The Global Times – a newspaper that likes to take a nationalistic line – was soon promising that war was “inevitable” if America keeps encroaching on China’s airspace and criticising the construction activities in the South China Sea.
But Defence Secretary Carter has not backed down, pledging instead that the US will continue with its “freedom of navigation activities” in the zone, including sailing ships and flying planes near the disputed islands. Carter reiterated that the Americans would “operate wherever international law allows”.
Thus far the US has kept its vessels 12 nautical miles from the reefs. The Economist says that’s a distance that would be the outer limit of China’s sovereign domain if the reefs were classed as actual islands (i.e. permanently above water).
“Now the Pentagon is considering whether to probe these lines,” the magazine suggests.
American officials claim that China has already installed two artillery vehicles on one of its artificial islands, while the Eurasia Review has reported that China has been trying to jam electronically the drones that the Americans have been flying over the reclamation areas.
Last week Beijing unveiled a White Paper that outlines its intent to build a “modern maritime military force” and to protect the country’s “maritime rights and interests”.
The international media has been taking note. “The US has good reason to push back more forcefully against China’s grab for power in the South China Sea, as Defence Secretary Carter did on a trip to Asia this week,” the New York Times warned in an editorial.
“Beijing has repeatedly ignored earlier warnings to moderate the aggressive behaviour that is unsettling its regional neighbours and further undermining its relations with the US.”
The Financial Times is also concerned. In an editorial entitled ‘Cooler heads are needed in the South China Sea’ it asked both sides to “ratchet down the tensions”, noting that “the two countries are on a slow but unmistakable collision course”.
Similarly, The Economist feared that a game of “chicken” might result in Beijing responding more forcefully if an American vessel gets too close to reefs that China claims as its own. Billionaire investor George Soros even fears the danger of triggering a world war. He may not be alone in fearing the consequences of an accidental escalation.

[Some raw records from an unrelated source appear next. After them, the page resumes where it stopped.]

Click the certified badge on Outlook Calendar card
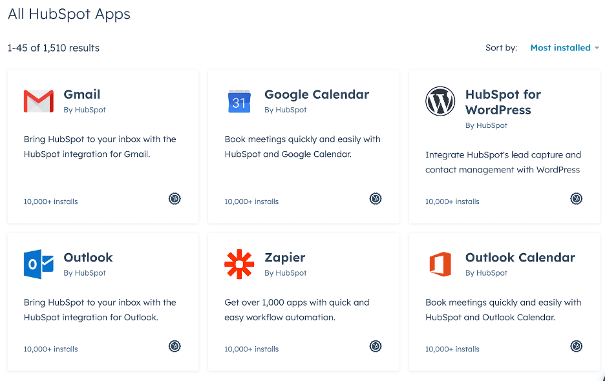Image resolution: width=605 pixels, height=381 pixels. click(577, 347)
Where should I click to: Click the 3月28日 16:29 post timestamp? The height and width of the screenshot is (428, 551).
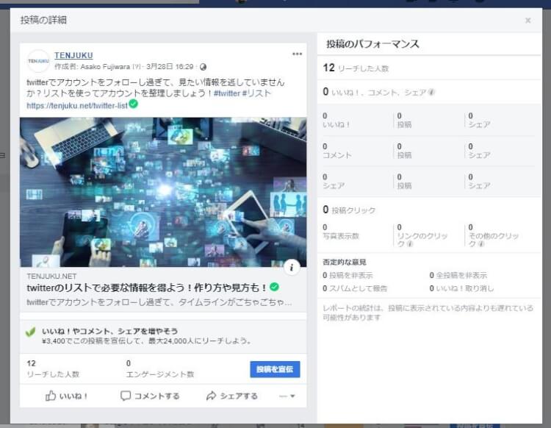171,67
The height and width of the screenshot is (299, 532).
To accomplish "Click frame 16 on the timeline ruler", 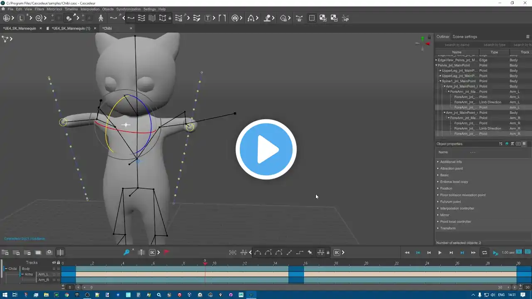I will pyautogui.click(x=305, y=263).
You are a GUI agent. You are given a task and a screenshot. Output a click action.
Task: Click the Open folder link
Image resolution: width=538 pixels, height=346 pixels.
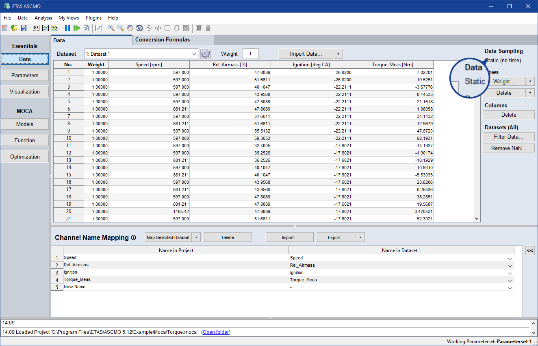point(216,332)
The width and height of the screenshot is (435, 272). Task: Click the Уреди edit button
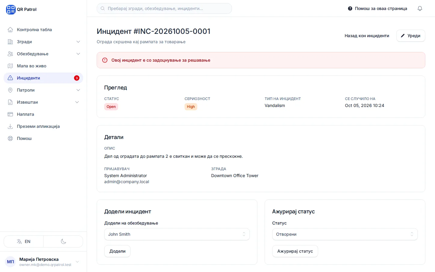pyautogui.click(x=411, y=36)
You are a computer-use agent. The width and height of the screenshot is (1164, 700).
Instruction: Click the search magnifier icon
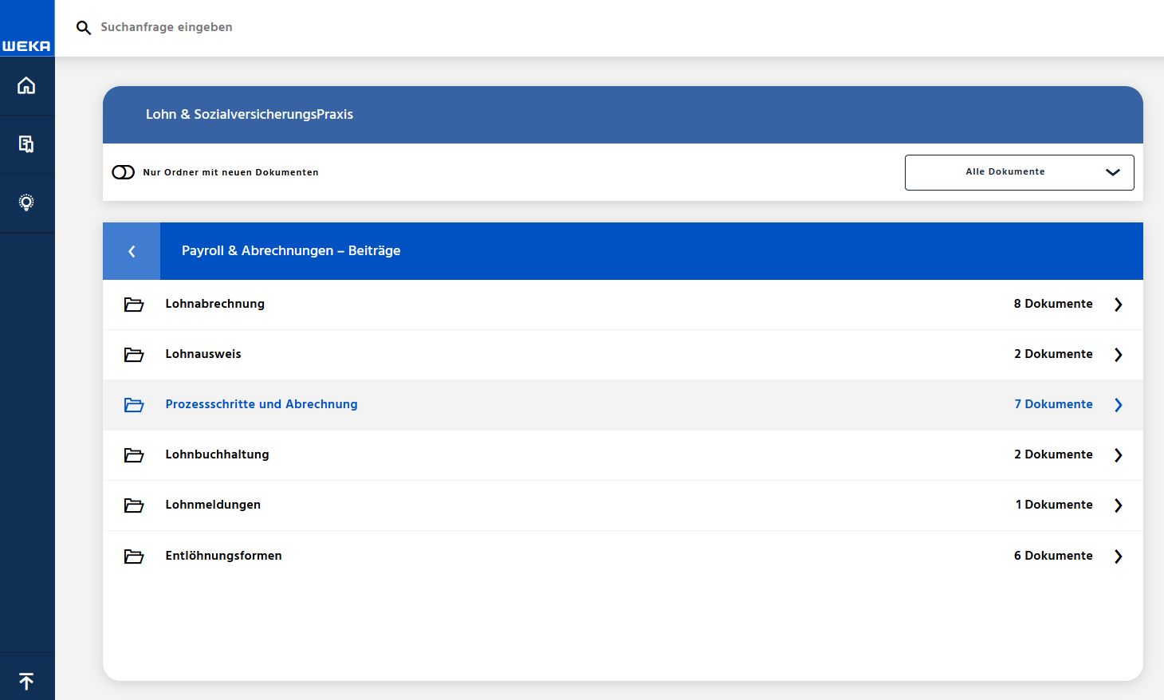(84, 28)
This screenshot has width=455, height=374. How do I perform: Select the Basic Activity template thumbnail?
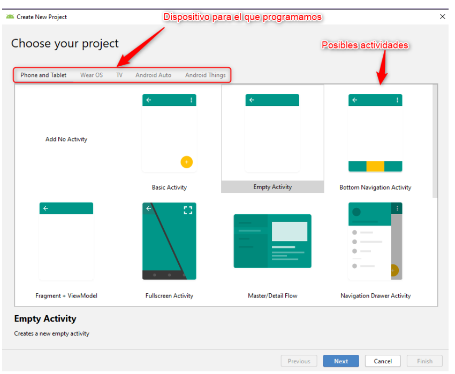[169, 134]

Admiral Dennis Blair, the former head of US Pacific Command and director of National Intelligence, has called for a more holistic strategy from Washington, telling the Wall Street Journal that the “whack-a-mole” response to China’s island-building programme is futile.

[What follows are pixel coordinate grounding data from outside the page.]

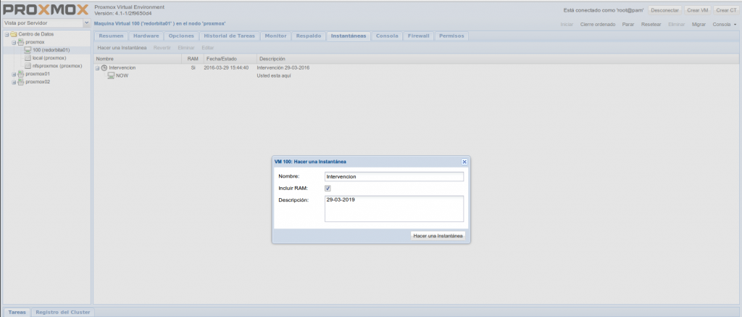742x317 pixels.
Task: Click the Intervencion snapshot clock icon
Action: (x=104, y=67)
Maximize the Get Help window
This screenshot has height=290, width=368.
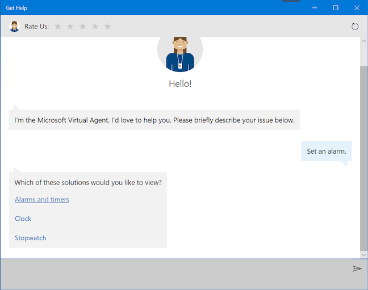[336, 7]
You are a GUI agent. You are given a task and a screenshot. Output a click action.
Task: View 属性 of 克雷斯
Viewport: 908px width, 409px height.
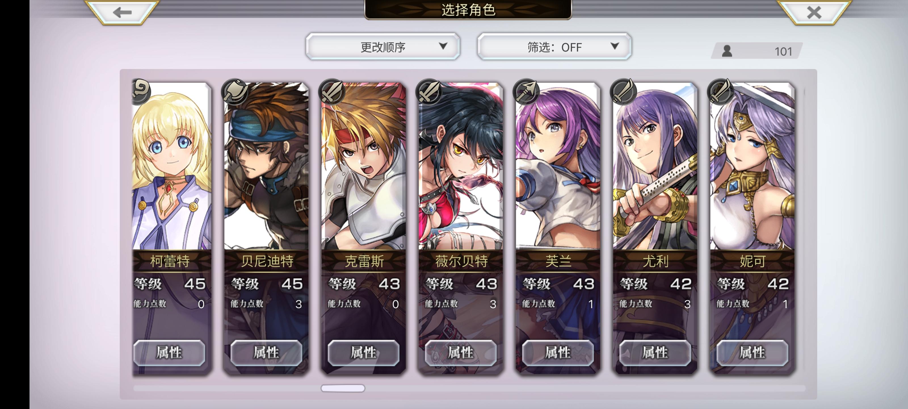coord(363,352)
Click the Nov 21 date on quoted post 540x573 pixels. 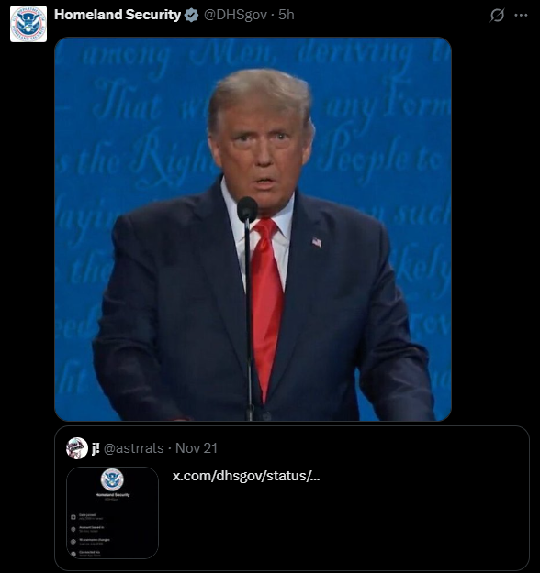(x=197, y=448)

Blair says a coordinated diplomatic effort rather than a military response is required: “We shouldn’t be leading with aircraft carriers down there.”

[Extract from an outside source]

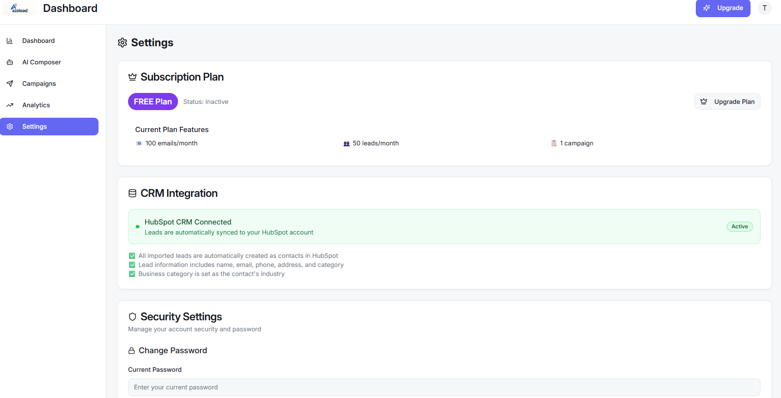Click the Settings gear sidebar icon

[10, 127]
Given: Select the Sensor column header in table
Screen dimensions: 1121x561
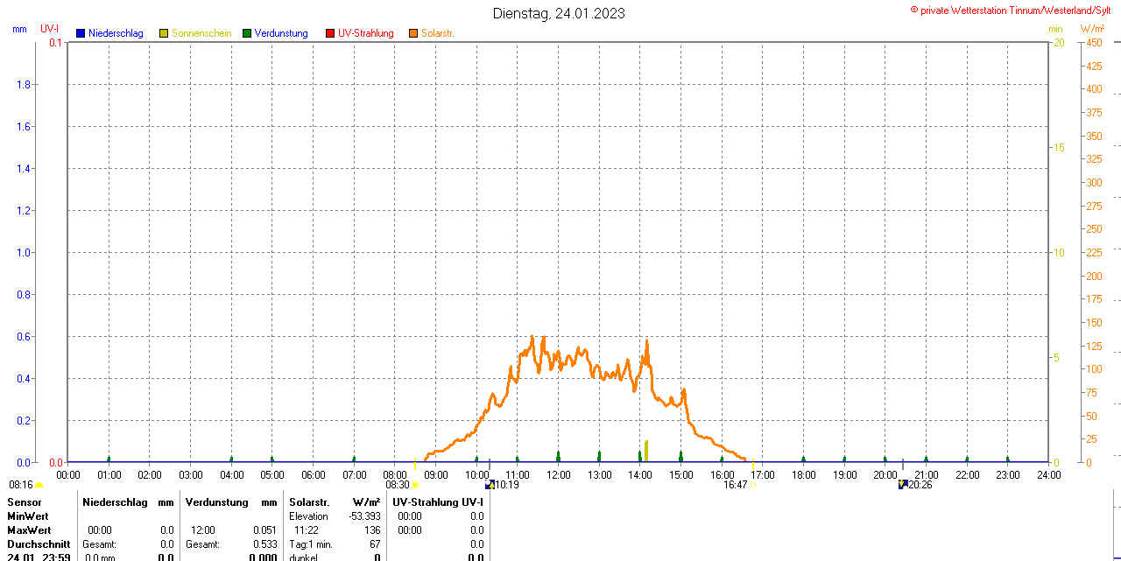Looking at the screenshot, I should 25,502.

But perhaps the stage is set for a strategic climbdown on both sides of the current divide. Senior Chinese officials will visit Washington later this month for the latest round of the Strategic and Economic Dialogue and President Xi Jinping will visit the US himself in September.
As The Diplomat magazine puts it, this could soothe some of tensions as the upcoming meetings may mean that “both sides do not want to ruin the US-China relationship, at least for the moment”.
Chinese state news agency Xinhua has also offered a more comforting assessment of the current mood between the two superpowers. Quoting extracts from the military White Paper issued by the Chinese authorities last Tuesday, the agency ventures that: “A world war is unlikely in the foreseeable future and the international situation is expected to remain generally peaceful.”